The test verified walreceiver survival by searching logs for termination
messages. However, it called restart() before the timeline switch, which
kills walreceiver and logs the exact message being checked. TAP tests
reuse the same log file across restarts, so log_contains() finds that
message and the test fails.

Except sometimes it didn't fail, because the message wasn't flushed yet.
Recent changes to file handle inheritance altered I/O timing enough to
make this fail consistently while testing another patch.

Replace the log check with a PID comparison, which actually tests what
we care about.
---
 src/test/recovery/t/004_timeline_switch.pl | 28 ++++++++++++++++------
 1 file changed, 21 insertions(+), 7 deletions(-)
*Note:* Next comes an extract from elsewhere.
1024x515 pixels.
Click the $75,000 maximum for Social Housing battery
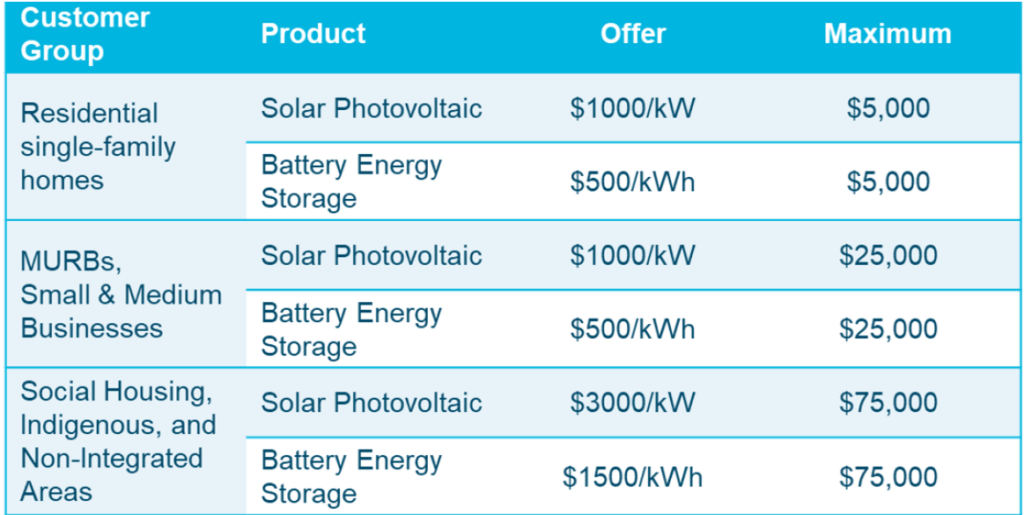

diff --git a/src/test/recovery/t/004_timeline_switch.pl b/src/test/recovery/t/004_timeline_switch.pl
index 13874ff866..21e94a1de3 100644
--- a/src/test/recovery/t/004_timeline_switch.pl
+++ b/src/test/recovery/t/004_timeline_switch.pl
@@ -56,6 +56,16 @@ primary_conninfo='$connstr_1'
 ));
 $node_standby_2->restart;
 
+# Wait for walreceiver to reconnect after the restart.  The restart
+# will have killed the old walreceiver, which is expected.  We want to
+# verify that after reconnection, the walreceiver stays alive during
+# the timeline switch.
+$node_standby_2->poll_query_until('postgres',
+	"SELECT EXISTS(SELECT 1 FROM pg_stat_wal_receiver)");
+my $wr_pid_before_switch = $node_standby_2->safe_psql('postgres',
+	"SELECT pid FROM pg_stat_wal_receiver");
+
+
 # Insert some data in standby 1 and check its presence in standby 2
 # to ensure that the timeline switch has been done.
 $node_standby_1->safe_psql('postgres',
@@ -66,13 +76,17 @@ my $result =
   $node_standby_2->safe_psql('postgres', "SELECT count(*) FROM tab_int");
 is($result, qq(2000), 'check content of standby 2');
 
-# Check the logs, WAL receiver should not have been stopped while
-# transitioning to its new timeline.  There is no need to rely on an
-# offset in this check of the server logs: a new log file is used on
-# node restart when primary_conninfo is updated above.
-ok( !$node_standby_2->log_contains(
-		"FATAL: .* terminating walreceiver process due to administrator command"
-	),
+
+# Verify that the walreceiver process stayed alive across the timeline
+# switch.  We recorded the PID after reconnection and now check that
+# it's the same after completing the timeline switch.  This is more
+# reliable than checking log messages, which may include expected
+# shutdown messages from the restart.
+my $wr_pid_after_switch = $node_standby_2->safe_psql('postgres',
+	"SELECT pid FROM pg_stat_wal_receiver");
+
+is( $wr_pid_before_switch,
+	$wr_pid_after_switch,
 	'WAL receiver should not be stopped across timeline jumps');
 
 # Ensure that a standby is able to follow a primary on a newer timeline
-- 
2.46.0.windows.1